Back when software programs were entirely internal, or even during Web 1.0 where Internet applications consisted of document dispensaries or remote database access, security would be adequately controlled through traditional perimeter protection means. We’ve said it before, as applications evolved to full web architectures that graduated from remote queries to a database to more dynamic interaction between applications, perimeter protection became the 21st century equivalent of a Maginot Line.
Security is a black box to most civilians and for good reason. The fact that, even in the open source world where you have the best minds constantly hacking away, users of popular open source programs like Firefox still are on the receiving end of an ongoing array f patches and updates. As a cat and mouse game, hackers are constantly discovering new back doors that even the brightest software development minds couldn’t imagine.

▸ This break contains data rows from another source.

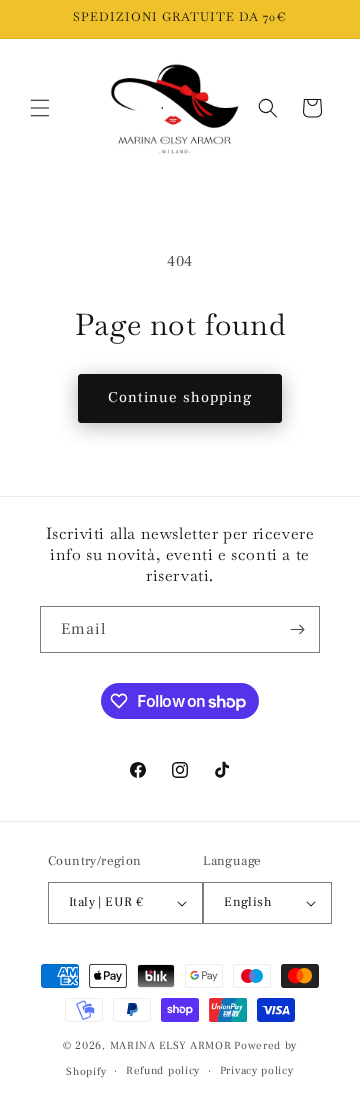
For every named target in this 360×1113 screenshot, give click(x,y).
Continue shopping (180, 397)
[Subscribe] (297, 629)
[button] (40, 108)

While in an ideal world, developers would never write bugs or leave open doors. In the real world, they need automated tools that ferret out what their training never provided, or what they wouldn’t be able to uncover through manual checks anyway. A couple years ago, IBM Rational acquired Watchfire, whose AppScan does so-called ”black box” testing or ethical hacking of an app once it’s on a testbed; today, IBM bought Ounce Labs, whose static (or “white box”) testing provides the other half of the equation.
With the addition of Ounce, IBM Rational claims it has the only end-to-end web security testing solution. For its part, HP, like IBM, also previously acquired a black box tester (SPI Dynamics) and currently covers white box testing through a partnership with Fortify (we wouldn’t be surprised if at some point HP ties the knot n that one as well). But for IBM Rational, it means they have put together the basic piece parts, but do not have an end-to-end solution yet. Ounce needs to be integrated with AppScan first. But in a discussion with colleague Bola Rotibi, we agreed that presenting as testbed no matter how unified is just the first step. She suggested modeling – kind of a staged approach where a model is tested first to winnow out architectural weaknesses. To that we could see an airtight case for a targeted solution with requirements that makes security testing an exercise driven by corporate (and were appropriate, regulatory) policy.
While the notion of application security testing is fairly new, the theme about proactive testing early in the application lifecycle is anything but. The more things change, the more they don’t.